JERUSALEM: Lufthansa said on Wednesday it will launch four weekly flights to Eilat, the Red Sea resort which Israel hopes to turn into a winter vacation spot for foreign tourists.
More than 175,000 foreign tourists flew into Ovda, a converted military airfield 60 km (40 miles) from Eilat, in the first five months of 2018, double the amount for all of 2017.
Helping spur growth is a government grant of 60 euros ($70) per passenger for airlines starting routes to Eilat.
Lufthansa said it would fly to Ovda from Frankfurt and Munich twice weekly starting Oct. 28.
Eilat, Israel’s southernmost city, borders Jordan and Egypt. It will later be served by the new Ramon International Airport which is expected to open in early 2019.
Since 2015, a number of airlines, mainly low-cost, have been operating direct flights to Ovda, led by Ryanair and WizzAir.

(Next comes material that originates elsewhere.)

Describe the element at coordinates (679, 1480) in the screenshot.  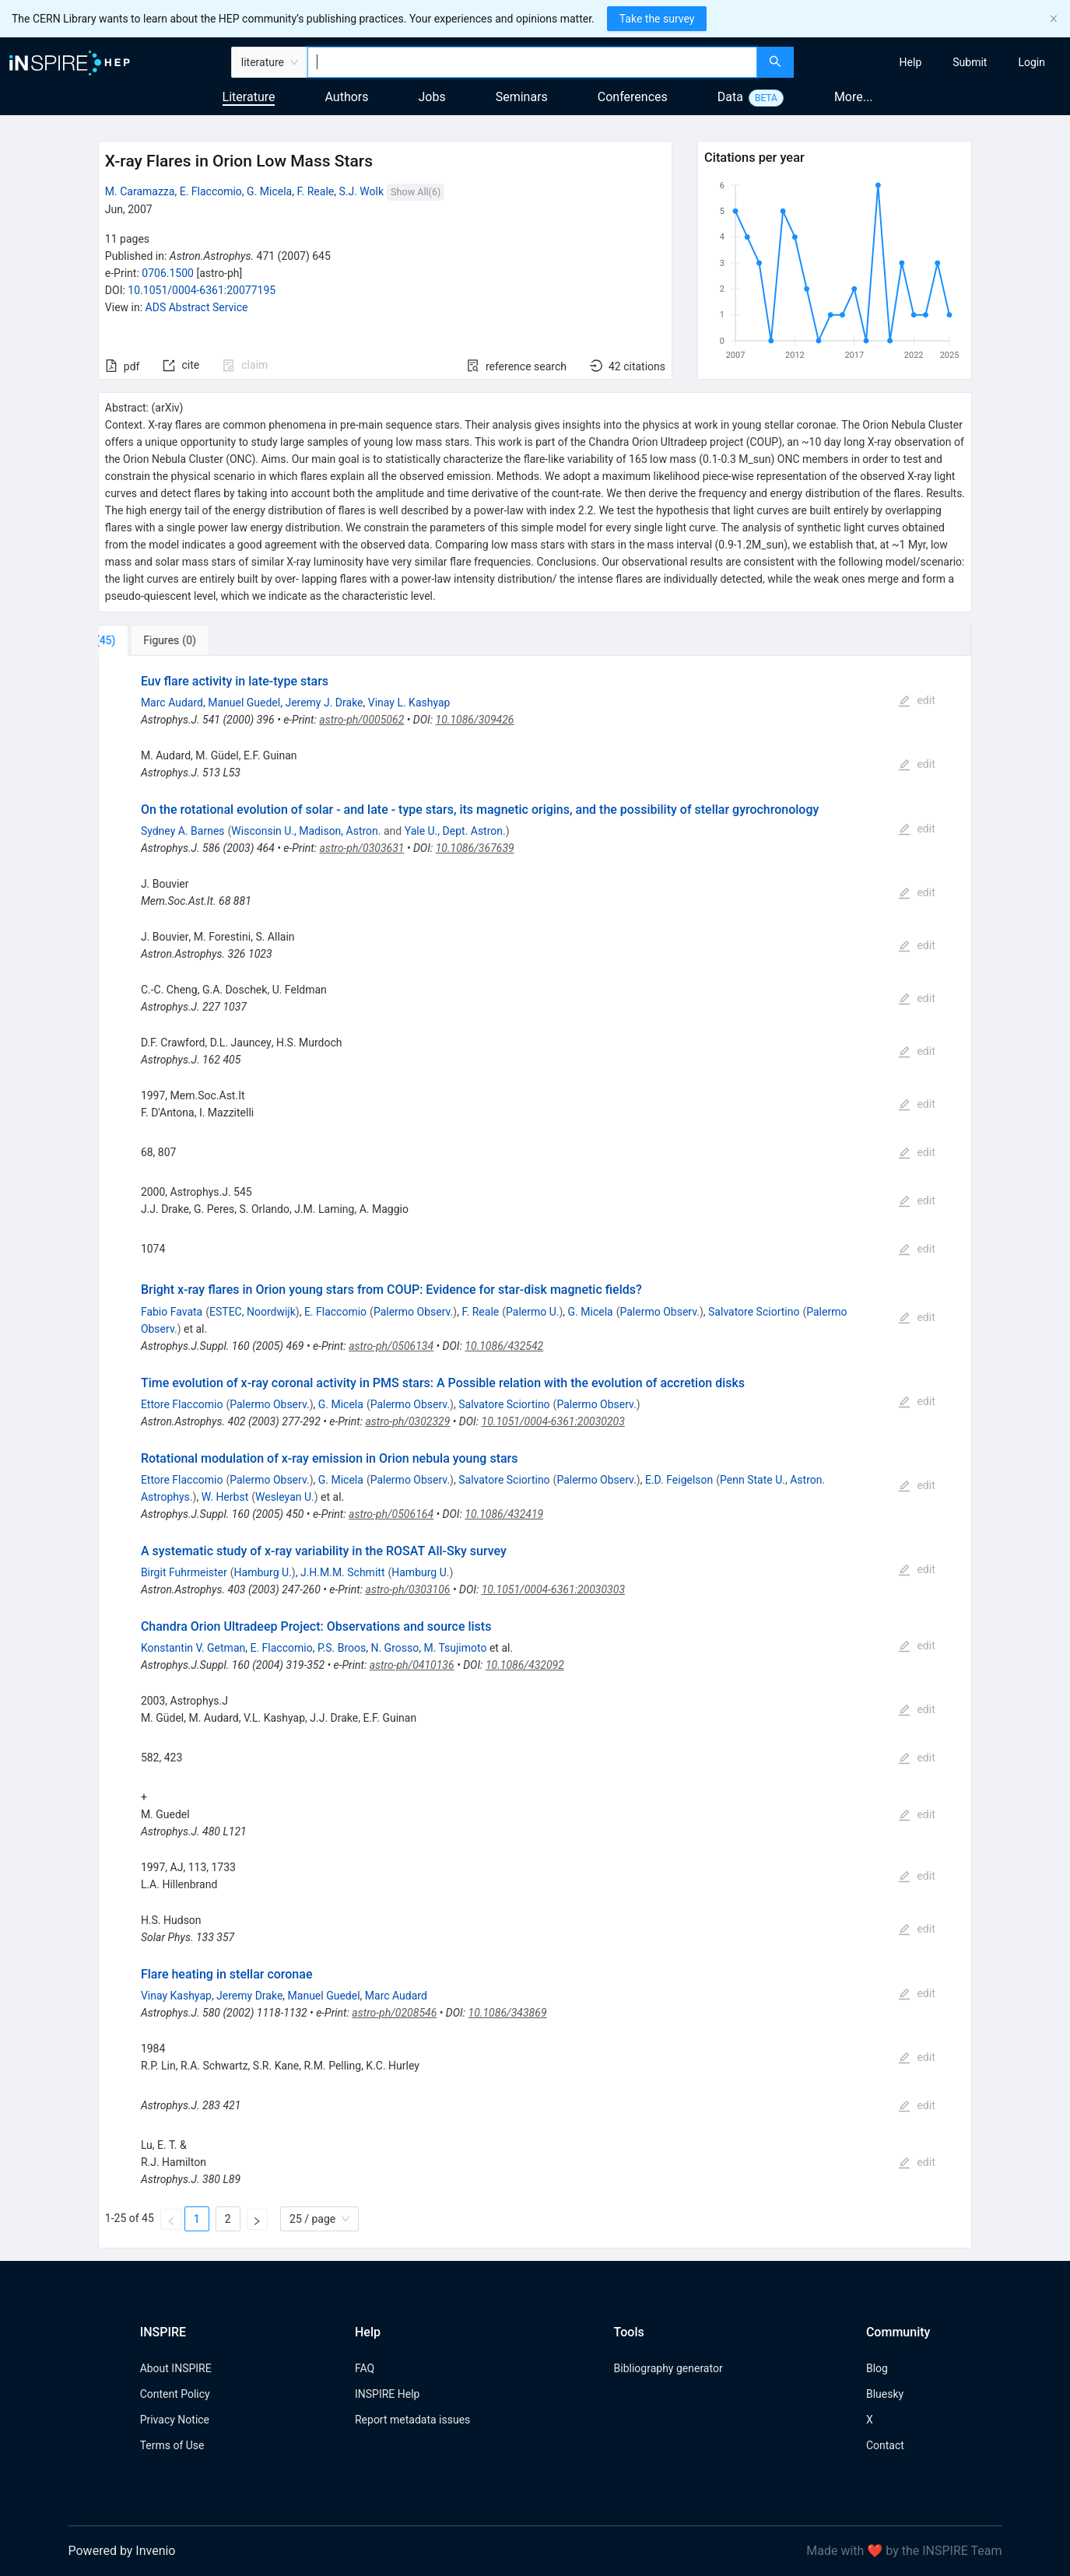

“The number of flights to the city has increased from four weekly flights to more than 60 weekly flights,” said Tourism Minister Yariv Levin.
The Tourism Ministry has a budget of 30 million shekels ($8.25 million) a year for subsidising flights to Ovda.
“We are willing to pay more,” Levin said, adding the ministry is also in talks with British Airways. The airline declined to comment.
International tourist arrivals in Israel hit a record 3.6 million last year, pumping $5.5 billion into the economy.